[Stored records]
§

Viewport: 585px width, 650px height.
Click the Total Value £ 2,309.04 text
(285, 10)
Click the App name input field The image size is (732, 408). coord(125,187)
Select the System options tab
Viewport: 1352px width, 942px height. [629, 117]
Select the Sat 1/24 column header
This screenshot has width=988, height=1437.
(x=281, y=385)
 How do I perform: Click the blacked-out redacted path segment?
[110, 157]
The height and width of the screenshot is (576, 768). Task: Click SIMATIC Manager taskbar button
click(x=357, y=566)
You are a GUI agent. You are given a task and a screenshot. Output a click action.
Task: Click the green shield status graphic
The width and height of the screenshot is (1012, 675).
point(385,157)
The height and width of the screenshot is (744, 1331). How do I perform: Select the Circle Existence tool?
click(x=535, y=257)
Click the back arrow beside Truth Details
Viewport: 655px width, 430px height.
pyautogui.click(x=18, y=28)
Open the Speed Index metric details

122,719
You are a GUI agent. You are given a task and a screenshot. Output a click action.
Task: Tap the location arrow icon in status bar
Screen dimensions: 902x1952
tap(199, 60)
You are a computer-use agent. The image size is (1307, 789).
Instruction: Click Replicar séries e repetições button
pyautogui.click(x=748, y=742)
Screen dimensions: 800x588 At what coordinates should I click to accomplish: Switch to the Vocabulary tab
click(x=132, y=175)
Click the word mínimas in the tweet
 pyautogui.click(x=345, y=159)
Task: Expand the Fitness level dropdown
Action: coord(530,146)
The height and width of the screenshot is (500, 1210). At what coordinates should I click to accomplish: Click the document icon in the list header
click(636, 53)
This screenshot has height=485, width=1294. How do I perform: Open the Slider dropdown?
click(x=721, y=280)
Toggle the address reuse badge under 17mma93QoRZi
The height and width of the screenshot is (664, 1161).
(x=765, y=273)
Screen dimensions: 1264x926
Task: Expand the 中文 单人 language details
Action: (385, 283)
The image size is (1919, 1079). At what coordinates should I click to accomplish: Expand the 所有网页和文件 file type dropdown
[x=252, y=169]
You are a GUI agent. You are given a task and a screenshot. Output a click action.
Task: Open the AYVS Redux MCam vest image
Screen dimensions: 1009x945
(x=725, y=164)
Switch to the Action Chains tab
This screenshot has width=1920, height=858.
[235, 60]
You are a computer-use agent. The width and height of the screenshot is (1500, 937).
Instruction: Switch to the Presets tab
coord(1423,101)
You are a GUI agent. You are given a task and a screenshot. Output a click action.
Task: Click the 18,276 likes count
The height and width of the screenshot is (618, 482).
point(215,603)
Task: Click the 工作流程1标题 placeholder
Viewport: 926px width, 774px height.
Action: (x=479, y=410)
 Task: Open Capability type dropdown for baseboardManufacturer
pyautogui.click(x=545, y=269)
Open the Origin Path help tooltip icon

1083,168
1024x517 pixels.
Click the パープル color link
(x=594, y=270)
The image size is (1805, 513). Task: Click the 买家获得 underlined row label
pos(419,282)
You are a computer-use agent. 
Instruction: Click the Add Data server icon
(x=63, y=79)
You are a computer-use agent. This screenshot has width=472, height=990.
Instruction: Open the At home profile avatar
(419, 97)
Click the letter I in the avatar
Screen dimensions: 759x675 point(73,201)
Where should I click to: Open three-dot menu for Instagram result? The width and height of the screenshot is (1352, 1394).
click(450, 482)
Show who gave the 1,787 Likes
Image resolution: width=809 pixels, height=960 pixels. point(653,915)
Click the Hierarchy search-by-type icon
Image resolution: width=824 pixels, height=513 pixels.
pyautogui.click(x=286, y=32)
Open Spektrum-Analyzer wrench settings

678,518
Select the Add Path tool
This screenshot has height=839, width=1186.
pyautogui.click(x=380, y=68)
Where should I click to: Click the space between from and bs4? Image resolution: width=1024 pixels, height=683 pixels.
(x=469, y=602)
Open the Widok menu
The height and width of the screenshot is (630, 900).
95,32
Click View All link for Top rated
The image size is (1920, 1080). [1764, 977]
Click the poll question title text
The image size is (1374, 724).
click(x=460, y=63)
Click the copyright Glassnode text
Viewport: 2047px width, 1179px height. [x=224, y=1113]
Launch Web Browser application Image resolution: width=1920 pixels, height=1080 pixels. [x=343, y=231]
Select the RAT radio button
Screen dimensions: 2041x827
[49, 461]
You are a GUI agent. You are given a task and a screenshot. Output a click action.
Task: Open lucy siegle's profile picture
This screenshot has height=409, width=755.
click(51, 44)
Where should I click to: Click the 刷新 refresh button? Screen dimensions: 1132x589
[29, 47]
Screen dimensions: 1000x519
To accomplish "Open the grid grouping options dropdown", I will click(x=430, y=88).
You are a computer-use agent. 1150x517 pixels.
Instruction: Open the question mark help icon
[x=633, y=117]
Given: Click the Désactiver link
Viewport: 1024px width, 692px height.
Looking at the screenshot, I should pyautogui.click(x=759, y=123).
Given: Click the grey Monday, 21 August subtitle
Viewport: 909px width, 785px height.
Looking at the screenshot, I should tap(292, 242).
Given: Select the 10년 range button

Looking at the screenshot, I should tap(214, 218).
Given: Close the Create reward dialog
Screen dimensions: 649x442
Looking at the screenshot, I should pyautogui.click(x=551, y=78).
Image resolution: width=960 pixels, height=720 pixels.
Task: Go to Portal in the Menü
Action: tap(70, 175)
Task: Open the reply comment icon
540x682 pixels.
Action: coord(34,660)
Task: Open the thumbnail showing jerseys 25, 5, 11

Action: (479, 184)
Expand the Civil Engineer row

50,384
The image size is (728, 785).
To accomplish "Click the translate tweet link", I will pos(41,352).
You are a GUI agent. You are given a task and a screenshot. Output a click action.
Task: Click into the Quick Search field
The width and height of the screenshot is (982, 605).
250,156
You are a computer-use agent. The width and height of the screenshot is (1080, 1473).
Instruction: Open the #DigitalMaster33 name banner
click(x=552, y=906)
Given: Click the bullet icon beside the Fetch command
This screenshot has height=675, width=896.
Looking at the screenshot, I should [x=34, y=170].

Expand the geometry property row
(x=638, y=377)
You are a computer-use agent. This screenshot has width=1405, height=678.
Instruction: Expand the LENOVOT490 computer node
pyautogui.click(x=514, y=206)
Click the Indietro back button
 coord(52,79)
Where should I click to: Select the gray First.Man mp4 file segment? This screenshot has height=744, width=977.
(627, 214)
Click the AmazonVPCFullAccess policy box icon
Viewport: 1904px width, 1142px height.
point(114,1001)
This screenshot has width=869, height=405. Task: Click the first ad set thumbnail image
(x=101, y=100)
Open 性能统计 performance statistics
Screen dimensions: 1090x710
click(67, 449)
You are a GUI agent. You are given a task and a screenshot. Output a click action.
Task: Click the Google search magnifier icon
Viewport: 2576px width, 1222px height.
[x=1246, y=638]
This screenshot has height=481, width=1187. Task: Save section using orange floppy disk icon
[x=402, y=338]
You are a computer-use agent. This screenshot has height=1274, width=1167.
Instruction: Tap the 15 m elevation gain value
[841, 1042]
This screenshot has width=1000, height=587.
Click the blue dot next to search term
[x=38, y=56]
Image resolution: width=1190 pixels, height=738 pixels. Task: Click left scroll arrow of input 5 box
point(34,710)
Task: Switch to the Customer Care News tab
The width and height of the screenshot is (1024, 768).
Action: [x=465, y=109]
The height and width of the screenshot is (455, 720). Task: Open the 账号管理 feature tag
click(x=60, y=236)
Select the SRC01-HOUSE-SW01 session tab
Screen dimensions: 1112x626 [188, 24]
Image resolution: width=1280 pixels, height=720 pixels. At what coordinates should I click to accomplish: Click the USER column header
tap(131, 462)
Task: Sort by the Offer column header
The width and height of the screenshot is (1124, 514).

§

**About this task**
Some lines of the data may hold the word "field". Say how many do, with nothing else.

**Result**
2